Sam Warburton stared at him when Cooper explained his reason for being there.
‘Nonsense,’ said Sam. ‘A lot of people carry hiking poles.’
‘The marks from the tip don’t usually last very long, especially in wet weather. They get filled in, washed away or trampled on and they’re no longer visible. This mark was recent.’
‘Even so, it could have been anybody.’
‘Including you,’ said Cooper. ‘If one of us was near that spot, it wasn’t when Faith fell,’ said Sam. ‘We were lost, remember. We could have passed the place earlier without knowing it.’

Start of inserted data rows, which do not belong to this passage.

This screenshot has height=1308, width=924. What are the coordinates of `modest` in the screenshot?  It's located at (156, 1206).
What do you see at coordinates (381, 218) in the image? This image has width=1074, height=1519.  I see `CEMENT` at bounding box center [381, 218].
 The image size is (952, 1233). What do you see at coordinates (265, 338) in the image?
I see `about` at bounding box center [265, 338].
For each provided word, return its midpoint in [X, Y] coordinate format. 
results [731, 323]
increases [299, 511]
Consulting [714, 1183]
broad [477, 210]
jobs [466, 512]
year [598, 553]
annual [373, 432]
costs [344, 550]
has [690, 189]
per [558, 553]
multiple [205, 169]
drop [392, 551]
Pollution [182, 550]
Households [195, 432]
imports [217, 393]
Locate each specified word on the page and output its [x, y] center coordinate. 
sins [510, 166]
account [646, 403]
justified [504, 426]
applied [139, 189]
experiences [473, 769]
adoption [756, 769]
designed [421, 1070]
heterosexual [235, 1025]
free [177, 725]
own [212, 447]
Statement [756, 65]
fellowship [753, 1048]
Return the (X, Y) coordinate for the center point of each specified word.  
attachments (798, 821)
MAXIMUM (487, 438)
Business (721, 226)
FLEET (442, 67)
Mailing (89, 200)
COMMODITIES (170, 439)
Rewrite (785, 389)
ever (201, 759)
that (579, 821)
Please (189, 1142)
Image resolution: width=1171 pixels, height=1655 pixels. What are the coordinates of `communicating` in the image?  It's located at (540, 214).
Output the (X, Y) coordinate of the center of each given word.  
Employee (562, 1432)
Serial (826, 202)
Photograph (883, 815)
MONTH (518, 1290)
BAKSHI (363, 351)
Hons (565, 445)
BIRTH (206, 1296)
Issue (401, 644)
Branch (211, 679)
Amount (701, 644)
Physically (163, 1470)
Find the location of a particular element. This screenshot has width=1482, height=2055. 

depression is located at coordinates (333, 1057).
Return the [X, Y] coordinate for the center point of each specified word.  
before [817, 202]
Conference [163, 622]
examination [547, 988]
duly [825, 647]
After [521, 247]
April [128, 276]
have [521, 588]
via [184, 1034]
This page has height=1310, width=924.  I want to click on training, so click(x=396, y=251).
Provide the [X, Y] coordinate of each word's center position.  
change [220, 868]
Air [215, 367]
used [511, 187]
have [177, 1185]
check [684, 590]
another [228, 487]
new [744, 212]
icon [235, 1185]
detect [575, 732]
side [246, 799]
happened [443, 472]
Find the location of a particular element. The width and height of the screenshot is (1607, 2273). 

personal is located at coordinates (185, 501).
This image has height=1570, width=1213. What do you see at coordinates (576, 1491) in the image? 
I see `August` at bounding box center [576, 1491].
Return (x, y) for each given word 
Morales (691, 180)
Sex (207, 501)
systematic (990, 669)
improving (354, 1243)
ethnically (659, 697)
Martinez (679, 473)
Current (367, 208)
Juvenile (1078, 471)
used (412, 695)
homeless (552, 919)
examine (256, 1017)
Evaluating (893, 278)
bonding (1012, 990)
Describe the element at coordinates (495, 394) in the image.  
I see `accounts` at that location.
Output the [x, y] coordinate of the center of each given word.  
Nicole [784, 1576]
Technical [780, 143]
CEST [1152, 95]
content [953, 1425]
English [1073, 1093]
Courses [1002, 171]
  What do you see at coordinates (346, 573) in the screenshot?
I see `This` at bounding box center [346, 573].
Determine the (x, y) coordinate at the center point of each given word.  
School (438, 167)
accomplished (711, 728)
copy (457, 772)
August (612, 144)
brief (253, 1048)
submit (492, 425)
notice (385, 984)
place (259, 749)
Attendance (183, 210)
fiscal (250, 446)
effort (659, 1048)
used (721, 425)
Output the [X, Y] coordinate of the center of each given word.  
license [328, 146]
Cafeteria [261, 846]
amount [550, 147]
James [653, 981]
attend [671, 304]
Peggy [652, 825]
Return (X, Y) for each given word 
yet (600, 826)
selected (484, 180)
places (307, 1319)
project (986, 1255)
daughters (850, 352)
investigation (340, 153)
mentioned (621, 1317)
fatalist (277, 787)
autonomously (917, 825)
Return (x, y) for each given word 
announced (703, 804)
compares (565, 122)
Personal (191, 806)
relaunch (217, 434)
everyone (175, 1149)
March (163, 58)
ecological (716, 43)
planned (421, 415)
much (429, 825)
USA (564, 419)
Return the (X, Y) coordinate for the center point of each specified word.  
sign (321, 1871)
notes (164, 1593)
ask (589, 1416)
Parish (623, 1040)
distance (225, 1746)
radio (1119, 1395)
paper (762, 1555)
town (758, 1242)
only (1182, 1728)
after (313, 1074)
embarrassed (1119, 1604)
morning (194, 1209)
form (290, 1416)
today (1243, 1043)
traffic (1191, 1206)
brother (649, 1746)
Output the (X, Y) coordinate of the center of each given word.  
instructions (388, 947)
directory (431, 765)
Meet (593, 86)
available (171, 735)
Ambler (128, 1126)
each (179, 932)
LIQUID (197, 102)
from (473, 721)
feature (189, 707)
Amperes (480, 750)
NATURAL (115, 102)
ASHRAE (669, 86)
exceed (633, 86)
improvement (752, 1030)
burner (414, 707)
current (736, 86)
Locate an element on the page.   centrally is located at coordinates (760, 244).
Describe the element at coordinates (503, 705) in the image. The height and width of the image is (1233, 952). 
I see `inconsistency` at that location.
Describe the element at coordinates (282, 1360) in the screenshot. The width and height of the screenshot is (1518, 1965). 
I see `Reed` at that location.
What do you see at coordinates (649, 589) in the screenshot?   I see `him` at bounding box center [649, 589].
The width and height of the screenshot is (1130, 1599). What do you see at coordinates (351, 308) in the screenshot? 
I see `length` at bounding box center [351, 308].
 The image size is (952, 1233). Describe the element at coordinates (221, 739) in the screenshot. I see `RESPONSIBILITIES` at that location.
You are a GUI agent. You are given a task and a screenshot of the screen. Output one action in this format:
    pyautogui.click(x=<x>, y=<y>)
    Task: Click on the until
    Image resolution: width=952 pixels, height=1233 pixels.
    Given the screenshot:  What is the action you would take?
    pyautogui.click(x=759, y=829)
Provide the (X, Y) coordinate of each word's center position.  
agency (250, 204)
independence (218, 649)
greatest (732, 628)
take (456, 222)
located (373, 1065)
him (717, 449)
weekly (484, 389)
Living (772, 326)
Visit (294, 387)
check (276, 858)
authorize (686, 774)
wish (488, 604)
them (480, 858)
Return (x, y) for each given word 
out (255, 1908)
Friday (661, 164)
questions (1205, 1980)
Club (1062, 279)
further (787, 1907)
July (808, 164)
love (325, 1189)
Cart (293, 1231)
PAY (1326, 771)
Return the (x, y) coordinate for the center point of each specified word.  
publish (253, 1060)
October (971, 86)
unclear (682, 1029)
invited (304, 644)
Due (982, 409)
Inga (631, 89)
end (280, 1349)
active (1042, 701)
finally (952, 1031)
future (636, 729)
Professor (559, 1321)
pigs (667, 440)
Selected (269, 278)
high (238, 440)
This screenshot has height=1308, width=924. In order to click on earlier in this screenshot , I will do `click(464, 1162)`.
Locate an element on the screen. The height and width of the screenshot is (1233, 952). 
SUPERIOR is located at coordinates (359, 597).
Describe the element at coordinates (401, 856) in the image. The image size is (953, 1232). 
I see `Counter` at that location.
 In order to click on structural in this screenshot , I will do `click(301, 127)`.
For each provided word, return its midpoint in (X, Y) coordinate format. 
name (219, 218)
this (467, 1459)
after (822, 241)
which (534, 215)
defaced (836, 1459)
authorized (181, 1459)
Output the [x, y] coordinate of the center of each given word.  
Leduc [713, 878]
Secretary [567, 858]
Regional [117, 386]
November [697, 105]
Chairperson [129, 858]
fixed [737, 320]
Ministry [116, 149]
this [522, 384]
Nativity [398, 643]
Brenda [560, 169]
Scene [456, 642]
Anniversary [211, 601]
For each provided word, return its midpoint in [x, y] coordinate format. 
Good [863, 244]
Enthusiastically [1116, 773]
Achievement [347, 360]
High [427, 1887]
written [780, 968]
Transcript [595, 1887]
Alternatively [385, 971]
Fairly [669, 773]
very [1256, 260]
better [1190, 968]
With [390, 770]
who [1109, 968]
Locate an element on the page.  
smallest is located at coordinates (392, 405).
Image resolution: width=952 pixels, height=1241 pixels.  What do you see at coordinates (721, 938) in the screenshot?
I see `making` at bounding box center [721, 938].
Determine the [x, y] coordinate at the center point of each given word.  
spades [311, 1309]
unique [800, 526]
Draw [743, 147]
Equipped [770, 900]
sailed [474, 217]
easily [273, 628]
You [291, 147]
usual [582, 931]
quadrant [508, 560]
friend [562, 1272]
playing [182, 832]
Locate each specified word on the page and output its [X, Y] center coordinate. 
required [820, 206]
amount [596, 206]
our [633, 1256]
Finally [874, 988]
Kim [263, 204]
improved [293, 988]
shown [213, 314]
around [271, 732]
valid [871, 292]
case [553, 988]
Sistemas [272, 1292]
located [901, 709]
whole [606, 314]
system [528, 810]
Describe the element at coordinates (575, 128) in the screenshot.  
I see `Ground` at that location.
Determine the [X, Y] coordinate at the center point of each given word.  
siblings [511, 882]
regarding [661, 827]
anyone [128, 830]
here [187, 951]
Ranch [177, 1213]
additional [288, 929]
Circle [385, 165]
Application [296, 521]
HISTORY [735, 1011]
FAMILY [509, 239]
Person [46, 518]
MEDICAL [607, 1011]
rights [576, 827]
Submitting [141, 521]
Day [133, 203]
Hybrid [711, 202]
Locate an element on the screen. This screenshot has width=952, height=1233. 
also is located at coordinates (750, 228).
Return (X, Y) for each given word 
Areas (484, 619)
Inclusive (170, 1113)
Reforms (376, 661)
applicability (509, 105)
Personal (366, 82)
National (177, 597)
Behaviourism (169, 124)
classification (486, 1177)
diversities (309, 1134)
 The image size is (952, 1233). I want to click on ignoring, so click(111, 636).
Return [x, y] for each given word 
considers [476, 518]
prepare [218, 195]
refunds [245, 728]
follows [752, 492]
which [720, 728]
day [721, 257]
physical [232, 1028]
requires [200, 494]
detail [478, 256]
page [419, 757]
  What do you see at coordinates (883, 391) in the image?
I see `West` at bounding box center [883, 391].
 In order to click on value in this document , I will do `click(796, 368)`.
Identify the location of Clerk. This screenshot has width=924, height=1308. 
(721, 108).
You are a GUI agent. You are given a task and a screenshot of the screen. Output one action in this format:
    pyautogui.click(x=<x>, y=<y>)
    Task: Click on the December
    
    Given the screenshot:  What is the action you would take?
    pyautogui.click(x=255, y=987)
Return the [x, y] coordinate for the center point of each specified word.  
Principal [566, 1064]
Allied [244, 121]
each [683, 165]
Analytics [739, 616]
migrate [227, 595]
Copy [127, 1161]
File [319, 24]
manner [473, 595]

‘If it was right by the drop,’ added Pat, ‘we could have been in danger ourselves.’
Sam began to shake his head. ‘I don’t think it was one of our poles. It’s too much of a stretch. Detective Inspector Cooper is clutching at straws.’
‘As far as we can tell, there was no one else nearby,’ said Cooper.
‘Apart from Liam, of course,’ said Sam. ‘What?’
‘Liam Sharpe. He was there, obviously.’
‘What do you know about Mr Sharpe?’
‘More than you might think. He had quite a temper, you know.’
‘Did he?’
Sam Warburton looked smug now that he sensed he had Cooper’s attention.
‘And Liam was... well, he was the only one there with Faith, after the rest of us went to get help,’ he said. ‘It seems fairly obvious to me, so I assume you started with him?’
Cooper didn’t reply.
Sam smiled. ‘After all,’ he said, ‘Liam Sharpe would have been the last person to see her alive.’
27
When Diane Fry had finished her interviews for the afternoon, she jumped into her car to drive to Birmingham.
She’d finally bitten the bullet and called her sister. Angie’s phone was busy, so she left a brief message. Half an hour later, Angie called her back. It was always an odd sensation whenever they reconnected. It felt as though she was meeting a new person every time.
‘Sis?’ said Angie cautiously. ‘Anything wrong?’
‘Yes, I think there is.’
‘And?’
‘I’m coming down. I need to talk to you about it.’
‘Me?’
‘Yes, you. Don’t try to sound so innocent.’
‘It’s a long while since you were so keen to talk to me about anything.’
It was true. Diane had worshipped her sister at one time. But the scales had fallen from her eyes that time in Birmingham when Angie had revealed unexpected contacts and abilities.
Diane remembered the sensation of leafing through case files, the astonishment to find herself fighting a feeling of guilt at the knowledge she was handling confidential information that she should never have had access to.
The case summary, witness statements, records of interview. And on all of the pages was the familiar black bar — RESTRICTED WHEN COMPLETE. It went against the grain even to handle something like that, when she knew it had been obtained illegitimately.
And she recalled her sister’s response: ‘Oh, you have got to be kidding. What — you’re suddenly going to go all upright and honourable again? You don’t want to put a foot wrong in case you upset your bosses? That’s the old Diane. Things have changed, sis. Haven’t you noticed? We’re not playing this game by the rules any more. And that was your decision. Don’t forget that.’